Hi,
I just added custom analyzer with char_group tokenizer to my index and I was supprised when I found out that I'm able to include in searches all characters specified in tokenize_on_chars except dot. Obviously all the characters are stripped when tokens are created so I would expect that either I need to specify in search term exact tokens that were created or I can include any of characters that were stripped when tokenizing. So for example if I would search for 2019-0 on a field that consits date in format 2019-01-04 it will find it out. On the other side when I would search for 2019.0 on a field that consists date in format 2019.01.04 that it will not find it.

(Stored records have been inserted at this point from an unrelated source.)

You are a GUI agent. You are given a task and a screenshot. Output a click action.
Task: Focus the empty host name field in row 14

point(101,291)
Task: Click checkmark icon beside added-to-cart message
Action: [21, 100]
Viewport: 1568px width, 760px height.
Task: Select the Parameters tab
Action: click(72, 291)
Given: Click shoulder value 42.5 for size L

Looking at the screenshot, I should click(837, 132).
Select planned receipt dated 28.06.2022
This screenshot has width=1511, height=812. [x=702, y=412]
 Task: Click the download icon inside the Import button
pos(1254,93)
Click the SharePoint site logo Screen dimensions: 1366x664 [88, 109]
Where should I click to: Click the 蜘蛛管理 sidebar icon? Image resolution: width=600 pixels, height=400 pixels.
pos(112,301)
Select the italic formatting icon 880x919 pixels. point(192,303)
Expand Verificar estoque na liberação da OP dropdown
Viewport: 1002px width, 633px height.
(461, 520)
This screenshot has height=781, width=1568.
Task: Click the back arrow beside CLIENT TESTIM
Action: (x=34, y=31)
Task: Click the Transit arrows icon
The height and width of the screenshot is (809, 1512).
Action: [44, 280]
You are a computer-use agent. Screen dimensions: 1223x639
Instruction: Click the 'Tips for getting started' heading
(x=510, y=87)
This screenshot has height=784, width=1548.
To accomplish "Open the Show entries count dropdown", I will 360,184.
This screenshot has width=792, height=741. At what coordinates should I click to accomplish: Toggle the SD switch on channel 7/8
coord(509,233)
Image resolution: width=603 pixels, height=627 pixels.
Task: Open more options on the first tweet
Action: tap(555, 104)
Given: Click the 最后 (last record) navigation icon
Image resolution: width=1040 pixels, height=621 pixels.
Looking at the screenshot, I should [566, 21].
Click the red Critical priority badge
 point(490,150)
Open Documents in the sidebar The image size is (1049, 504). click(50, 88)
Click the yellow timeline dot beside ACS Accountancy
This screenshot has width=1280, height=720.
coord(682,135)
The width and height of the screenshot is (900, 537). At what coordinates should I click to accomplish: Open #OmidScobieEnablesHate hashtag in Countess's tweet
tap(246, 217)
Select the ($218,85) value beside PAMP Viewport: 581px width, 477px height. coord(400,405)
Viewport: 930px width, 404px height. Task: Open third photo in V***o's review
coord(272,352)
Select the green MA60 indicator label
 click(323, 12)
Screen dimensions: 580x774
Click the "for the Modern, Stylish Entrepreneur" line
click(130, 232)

So my question is if it's possible to include dots in searches?
My index looks like this:
PUT _template/template_name
{
"index_patterns": ["template_pattern-*"],
"settings" : {
"index" : {
"number_of_shards" : "1",
"analysis": {
"filter": {
"autocomplete_filter": {
"type": "edge_ngram",
"min_gram": 1,
"max_gram": 30
}
},
"analyzer": {
"my_custom_analyzer": {
"type": "custom",
"tokenizer": "my_tokenizer",
"filter": [
"lowercase",
"autocomplete_filter"
]
}
},
"tokenizer": {
"my_tokenizer": {
"type": "char_group",
"tokenize_on_chars": [ "whitespace", "-", "\n", "[", "]", ".", ",", ":", ";", "/" ]
}
}
}
}
}